Ne pas avoir les mêmes attentes que vous auriez dans votre pays d'origine, il peut être plus difficile de faire des choses comme aller au bureau de poste et à l'épicerie. Rappelez-vous que vous êtes invité dans le pays, c'est une cliché, mais c'est vrai.

6. Faites dans la cuisine locale

Trouver le bon équilibre entre l’adoptation des plats locaux qui vous semblent accessibles et ceux qui vous semblent vraiement trop exotiques (les plats à base de pieds de canard, les escargots très pimentés, mais à peine cuit ou les assiettes de gras de viande de porc en Chine, par exemple)

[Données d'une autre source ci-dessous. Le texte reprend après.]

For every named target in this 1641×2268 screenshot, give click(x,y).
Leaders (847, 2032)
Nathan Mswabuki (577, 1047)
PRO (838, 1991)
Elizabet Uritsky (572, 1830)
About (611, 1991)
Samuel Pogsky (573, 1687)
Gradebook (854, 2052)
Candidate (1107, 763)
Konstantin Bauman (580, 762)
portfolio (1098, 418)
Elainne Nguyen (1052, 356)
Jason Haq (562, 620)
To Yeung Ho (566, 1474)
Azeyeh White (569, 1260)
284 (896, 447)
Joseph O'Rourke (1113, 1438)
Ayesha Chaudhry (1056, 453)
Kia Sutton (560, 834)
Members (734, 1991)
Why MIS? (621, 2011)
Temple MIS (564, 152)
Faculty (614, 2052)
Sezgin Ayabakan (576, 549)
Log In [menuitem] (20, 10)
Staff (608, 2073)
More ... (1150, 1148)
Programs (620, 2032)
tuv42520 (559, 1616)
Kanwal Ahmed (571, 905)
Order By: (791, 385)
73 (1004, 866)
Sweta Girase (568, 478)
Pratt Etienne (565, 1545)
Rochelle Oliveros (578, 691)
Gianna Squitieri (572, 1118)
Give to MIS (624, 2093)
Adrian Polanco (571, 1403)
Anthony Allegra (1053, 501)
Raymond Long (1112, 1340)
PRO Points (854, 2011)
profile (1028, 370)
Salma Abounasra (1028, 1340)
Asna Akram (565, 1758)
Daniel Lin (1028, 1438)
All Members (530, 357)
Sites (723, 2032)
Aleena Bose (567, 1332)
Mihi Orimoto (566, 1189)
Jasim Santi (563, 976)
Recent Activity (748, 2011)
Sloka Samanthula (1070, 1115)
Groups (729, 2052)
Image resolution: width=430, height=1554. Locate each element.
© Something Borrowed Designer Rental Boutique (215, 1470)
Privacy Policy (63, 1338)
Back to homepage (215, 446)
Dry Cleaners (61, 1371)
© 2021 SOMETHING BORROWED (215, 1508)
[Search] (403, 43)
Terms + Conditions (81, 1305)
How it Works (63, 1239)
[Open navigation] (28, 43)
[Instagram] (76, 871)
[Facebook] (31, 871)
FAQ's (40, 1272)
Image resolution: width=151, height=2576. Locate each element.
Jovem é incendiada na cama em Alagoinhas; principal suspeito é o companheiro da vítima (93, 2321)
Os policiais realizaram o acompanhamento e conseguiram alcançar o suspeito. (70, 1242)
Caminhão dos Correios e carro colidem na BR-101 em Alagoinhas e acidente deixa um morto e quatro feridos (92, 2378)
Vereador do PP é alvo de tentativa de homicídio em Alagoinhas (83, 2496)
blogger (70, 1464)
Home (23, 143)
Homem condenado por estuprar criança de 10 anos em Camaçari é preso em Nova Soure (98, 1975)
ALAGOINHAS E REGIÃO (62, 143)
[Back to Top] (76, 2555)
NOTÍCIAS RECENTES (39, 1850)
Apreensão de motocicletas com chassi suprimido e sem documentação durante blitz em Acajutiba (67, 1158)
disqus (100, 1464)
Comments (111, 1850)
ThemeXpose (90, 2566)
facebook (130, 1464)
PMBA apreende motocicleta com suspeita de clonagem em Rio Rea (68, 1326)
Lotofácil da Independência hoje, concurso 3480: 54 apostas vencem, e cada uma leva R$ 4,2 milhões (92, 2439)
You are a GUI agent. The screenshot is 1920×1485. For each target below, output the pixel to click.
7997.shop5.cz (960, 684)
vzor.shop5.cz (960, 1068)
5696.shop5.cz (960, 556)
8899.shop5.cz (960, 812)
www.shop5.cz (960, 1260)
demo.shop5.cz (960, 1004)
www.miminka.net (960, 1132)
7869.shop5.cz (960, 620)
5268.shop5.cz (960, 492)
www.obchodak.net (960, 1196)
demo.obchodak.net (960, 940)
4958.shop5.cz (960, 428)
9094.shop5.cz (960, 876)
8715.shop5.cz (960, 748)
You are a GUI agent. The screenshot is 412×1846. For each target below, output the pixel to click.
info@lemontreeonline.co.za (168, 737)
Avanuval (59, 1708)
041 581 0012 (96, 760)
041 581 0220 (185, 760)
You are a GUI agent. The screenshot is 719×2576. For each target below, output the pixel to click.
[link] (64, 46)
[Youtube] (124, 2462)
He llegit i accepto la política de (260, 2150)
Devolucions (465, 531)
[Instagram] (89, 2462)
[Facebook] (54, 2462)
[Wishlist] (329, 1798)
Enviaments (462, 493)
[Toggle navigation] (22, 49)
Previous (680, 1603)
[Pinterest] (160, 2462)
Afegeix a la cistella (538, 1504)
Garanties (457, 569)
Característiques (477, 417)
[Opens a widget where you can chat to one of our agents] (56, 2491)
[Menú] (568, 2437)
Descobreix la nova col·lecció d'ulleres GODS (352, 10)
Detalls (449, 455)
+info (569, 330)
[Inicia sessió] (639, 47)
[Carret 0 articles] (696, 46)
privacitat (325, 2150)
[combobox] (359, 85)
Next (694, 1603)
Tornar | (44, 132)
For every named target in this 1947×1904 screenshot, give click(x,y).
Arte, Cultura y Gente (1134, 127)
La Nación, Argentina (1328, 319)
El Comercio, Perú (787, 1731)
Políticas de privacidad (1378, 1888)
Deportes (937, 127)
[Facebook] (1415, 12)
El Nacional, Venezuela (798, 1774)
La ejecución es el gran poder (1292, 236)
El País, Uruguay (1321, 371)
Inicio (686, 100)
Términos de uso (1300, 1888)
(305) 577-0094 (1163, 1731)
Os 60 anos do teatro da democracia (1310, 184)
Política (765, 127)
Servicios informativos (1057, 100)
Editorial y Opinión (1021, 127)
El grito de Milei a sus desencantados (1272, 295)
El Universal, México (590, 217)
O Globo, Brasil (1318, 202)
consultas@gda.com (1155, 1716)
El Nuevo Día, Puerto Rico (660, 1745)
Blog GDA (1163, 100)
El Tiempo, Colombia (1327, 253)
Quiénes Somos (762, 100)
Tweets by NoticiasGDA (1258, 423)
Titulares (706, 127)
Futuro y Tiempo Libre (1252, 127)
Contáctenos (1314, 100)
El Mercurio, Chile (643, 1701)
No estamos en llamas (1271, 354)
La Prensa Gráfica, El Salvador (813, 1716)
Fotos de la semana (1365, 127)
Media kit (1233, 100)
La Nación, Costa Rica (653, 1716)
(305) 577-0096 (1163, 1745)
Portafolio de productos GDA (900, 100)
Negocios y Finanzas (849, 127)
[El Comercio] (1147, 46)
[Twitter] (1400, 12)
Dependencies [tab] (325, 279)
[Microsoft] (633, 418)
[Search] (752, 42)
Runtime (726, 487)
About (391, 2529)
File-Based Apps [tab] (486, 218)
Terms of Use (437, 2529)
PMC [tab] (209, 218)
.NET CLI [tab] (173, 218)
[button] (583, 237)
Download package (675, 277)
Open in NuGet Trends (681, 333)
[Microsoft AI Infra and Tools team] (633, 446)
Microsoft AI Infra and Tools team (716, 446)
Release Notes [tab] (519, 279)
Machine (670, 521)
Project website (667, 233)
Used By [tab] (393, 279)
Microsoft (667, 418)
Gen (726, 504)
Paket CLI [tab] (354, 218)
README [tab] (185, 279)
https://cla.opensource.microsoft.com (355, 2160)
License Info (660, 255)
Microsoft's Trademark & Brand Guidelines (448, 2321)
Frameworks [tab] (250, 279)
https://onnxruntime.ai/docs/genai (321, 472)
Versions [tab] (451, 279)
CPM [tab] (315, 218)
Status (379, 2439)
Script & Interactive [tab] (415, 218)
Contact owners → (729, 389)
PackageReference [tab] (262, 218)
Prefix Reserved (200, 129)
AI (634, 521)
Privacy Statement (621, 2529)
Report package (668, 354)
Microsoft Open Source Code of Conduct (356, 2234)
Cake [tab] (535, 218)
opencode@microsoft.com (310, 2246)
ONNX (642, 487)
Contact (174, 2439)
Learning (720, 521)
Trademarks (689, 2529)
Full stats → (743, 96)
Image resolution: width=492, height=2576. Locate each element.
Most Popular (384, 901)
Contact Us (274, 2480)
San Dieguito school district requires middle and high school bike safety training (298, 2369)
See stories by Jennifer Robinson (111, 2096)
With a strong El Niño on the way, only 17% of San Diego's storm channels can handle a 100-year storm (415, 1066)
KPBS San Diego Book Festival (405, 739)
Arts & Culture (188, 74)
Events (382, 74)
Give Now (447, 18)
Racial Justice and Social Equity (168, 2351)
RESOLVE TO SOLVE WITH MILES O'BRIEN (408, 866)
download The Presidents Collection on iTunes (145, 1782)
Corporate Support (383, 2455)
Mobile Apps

7. Apprendre la langue pour aimer votre destination

Vous devez passer au moins 1 mois dans votre destination avant de commencer à savoir ce que vous aimez et n'aimez pas, et si c'est un endroit que vous envisageriezréellement de vivre.

Inscrivez-vous durant cette période dans une école de langue pour apprendre la langue et la culture comme moyen abordable de découvrir votre destination.
Prévoyez aussi les imprévus, préviens Hassan Hachem  et apprenez à communiquer, quelques soit le contexte. Cela améliorera votre opinion sur les locaux et leurs cultures, ce qui aura un effet réciproque sur ceux que vous rencontrerez. Mais surtout cela réduira également les risques, par exemple lorsque l’on cherche à obtenir un permis de conduire, emmène les enfants chez le médecin ou réalise des achats dans un marché local. Et, il est important d'être en mesure de parler avec la police dans l’hypothèse où vous vous retrouver impliqué dans un accident de voiture mineur (le danger n ° 1 pour les expatriés) ou votre maison a été volée (aussi très commun).

8. Soyez réaliste

« Ne basez pas vos plans sur ce que vous pensez qu'il va se passer. Soyez réaliste sur la vie à l'étranger, pas comme un touriste, mais comme un expatrié », conseille encore Hassan Hachem
Lire les forums d'expatriés et engager des échanges avec les expatriés qui y vivent déjà.

9. Recherche

Cherchez tout en restant à la maison. Regardez le site Web de l'ambassade de votre pays d'origine dans le pays où vous vous rendez.
Les blogs d’expats aident beaucoup de candidats à l’expatriation.

10. Conseils pour vous déplacer à l'étranger

a. Prenez le temps de planifier les choses que vous pouvez faire - et acceptez les choses que vous ne pouvez pas planifier. En Afrique, il n’est pas possible de tout planifier, par exemple
b. Choisissez bien. Passez du temps là-bas à l'avance.
c. Choisissez un endroit qui a d'excellents services de santé;
d. Prenez le temps d'apprendre la langue au moins un peu à l'avance.
e. Allégez votre charge. Ne prenez que les choses nécessaires et irremplaçables.
F. Choisissez un endroit dont vous aimerez la nourriture, c’est un confort essentiel.
g. Anticipez sur la gestion de la bureaucratie.
h. Si l'Internet à haut débit et la télévision par satellite sont importants pour vous et votre entreprise, choisissez judicieusement votre ville.
i. Apportez votre sens de l'humour, vous en aurez souvent besoin.

11. Assurez-vous que vous allez vous intégrer
Si vous allez vivre dans un pays qui a une culture et une langue très différentes, faites des recherches sur la culture. Les blogs en ligne donnent le meilleur aperçu des aspects négatifs possibles, des frustrations, par exemple la privation de sommeil au Caire ! Jetez un coup d'œil aux communautés locales de soutien aux expatriés et singez les. Par exemple, en Egypte, vous avez tout intérêt à beaucoup plus agréable aux fonctionnaires irritants qu’ils ne le méritent : il faut apprendre à la dure à leur sourire, à faire des hochements de tête et poser des questions sur la famille, etc. Choisissez vos batailles et ne transpirez pas les sujets mineurs !

12. Conseils bancaires
Mon conseil serait d'apporter de l'argent (dollars ou euros) avec lequel ouvrir un compte en banque, puis de transférer le reste des fonds lorsque le compte est établi.